McCulloch is alarmed
about the Treasury. Finds that Fessenden had neither knowledge nor accuracy;
that it would have been as well for the Department and the country had he been
in Maine, fishing, as to have been in the Treasury Department. His opinion of Chase's
financial abilities does not increase in respect as he becomes more conversant
with the finances. But McCulloch, while a business man, and vastly superior to
either of his two immediate predecessors, or both of them, in that respect, has
unfortunately no political experience and is deficient in knowledge of men.
In some exhibits
yesterday, it was shown that the military had had under pay during the year
about one million men daily. Over seven hundred thousand have been paid off and
discharged. There are still over two hundred thousand men on the rolls under
pay. The estimates of Fessenden are exhausted, the loan is limited by law, and
McCulloch is alarmed. His nerves will, however, become stronger, and he can he
will - find ways to weather the storm. Stanton has little idea of economy,
although he parades the subject before the public. It is notorious that no
economy has yet penetrated the War Department. The troops have been reduced in
number, - men have been mustered out, - because from the cessation of
hostilities and the expiration of their terms they could not longer be
retained, but I have not yet seen any attempt to retrench expenses in the
quartermasters', commissary, or any other branch of the military service, -
certainly none in the War Department proper.
On Tuesday the 4th,
I went with Mrs. Welles and Mrs. Bigelow, wife of John B., our minister to
France, to Silver Spring, a pleasant drive. The Blairs, as usual, were
hospitable and interesting. They do not admire Louis Napoleon and want his
troops should be expelled from Mexico. Mrs. B. is joyous, pleasant, and happy,
and it is evident her husband wished her to see and get something of the views
of the Blairs, but, while intelligent and charming, she is not profound on
matters of State, and was a little disconcerted at the plain, blunt remarks of
the elder Mr. and Mrs. Blair. She has, however, a woman's instincts.

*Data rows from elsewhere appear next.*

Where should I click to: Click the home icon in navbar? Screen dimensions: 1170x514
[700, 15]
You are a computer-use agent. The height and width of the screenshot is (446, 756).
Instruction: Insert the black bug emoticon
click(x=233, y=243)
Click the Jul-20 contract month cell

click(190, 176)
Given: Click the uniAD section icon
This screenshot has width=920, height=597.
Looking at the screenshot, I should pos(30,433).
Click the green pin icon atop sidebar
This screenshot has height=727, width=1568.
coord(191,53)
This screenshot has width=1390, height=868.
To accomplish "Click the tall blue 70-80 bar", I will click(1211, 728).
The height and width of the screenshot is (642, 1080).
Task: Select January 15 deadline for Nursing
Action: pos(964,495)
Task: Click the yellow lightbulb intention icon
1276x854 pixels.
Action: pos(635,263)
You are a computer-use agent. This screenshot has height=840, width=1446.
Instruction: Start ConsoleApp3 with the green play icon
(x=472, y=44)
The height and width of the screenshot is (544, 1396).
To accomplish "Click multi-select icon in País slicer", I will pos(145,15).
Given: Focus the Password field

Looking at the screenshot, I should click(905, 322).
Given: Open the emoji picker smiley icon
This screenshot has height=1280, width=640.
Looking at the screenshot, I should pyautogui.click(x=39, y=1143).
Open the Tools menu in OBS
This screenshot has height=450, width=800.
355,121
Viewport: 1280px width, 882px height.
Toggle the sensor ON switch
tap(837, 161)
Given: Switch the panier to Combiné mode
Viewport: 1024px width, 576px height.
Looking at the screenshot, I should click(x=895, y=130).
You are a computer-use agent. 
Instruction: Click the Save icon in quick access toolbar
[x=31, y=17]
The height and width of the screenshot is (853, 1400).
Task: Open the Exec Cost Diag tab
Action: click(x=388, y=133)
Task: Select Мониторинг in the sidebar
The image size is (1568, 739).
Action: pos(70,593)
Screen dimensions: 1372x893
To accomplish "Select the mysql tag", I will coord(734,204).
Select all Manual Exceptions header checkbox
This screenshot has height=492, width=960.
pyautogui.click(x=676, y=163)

Wrote Gilpin, District Attorney at Philadelphia, in answer to his private letter as to prosecution for frauds in Philadelphia Navy Yard.
The papers are publishing the details of the expedition to Wilmington, and disclosing some confidential circumstances which ought not to be made public. One of the Philadelphia editors says the facts were ascertained and given to the press by Osborn of New York, a prowling mercenary correspondent of the newspapers who buys blackmail where he can, and sells intelligence surreptitiously obtained. I wrote to the Secretary of War, giving him the facts for such action as he may be disposed to take. He informed Fox that he would arrest and try by court martial.
Intelligence of the death of Mr. Dayton, our Minister to France, creates some commotion among public men. The event was sudden and his loss will be felt. . . . I had a light and pleasant acquaintance with him when in the Senate some fifteen or eighteen years ago, and we had some correspondence and one or two interviews in the Frémont campaign in 1856, when he was pleased to compliment me, on comparing Connecticut and New Jersey, with having done much to place my own State in a right position. We met again in the spring of 1861. He was a dignified and gentlemanly representative, not a trained diplomat, and unfortunately not acquainted with the language of the French Court. A numerous progeny has arisen at once to succeed him. John Bigelow, consul at Paris, has been appointed Chargé, and I doubt if any other person will be selected who is more fit. Raymond of the Times wants it, but Bigelow is infinitely his superior.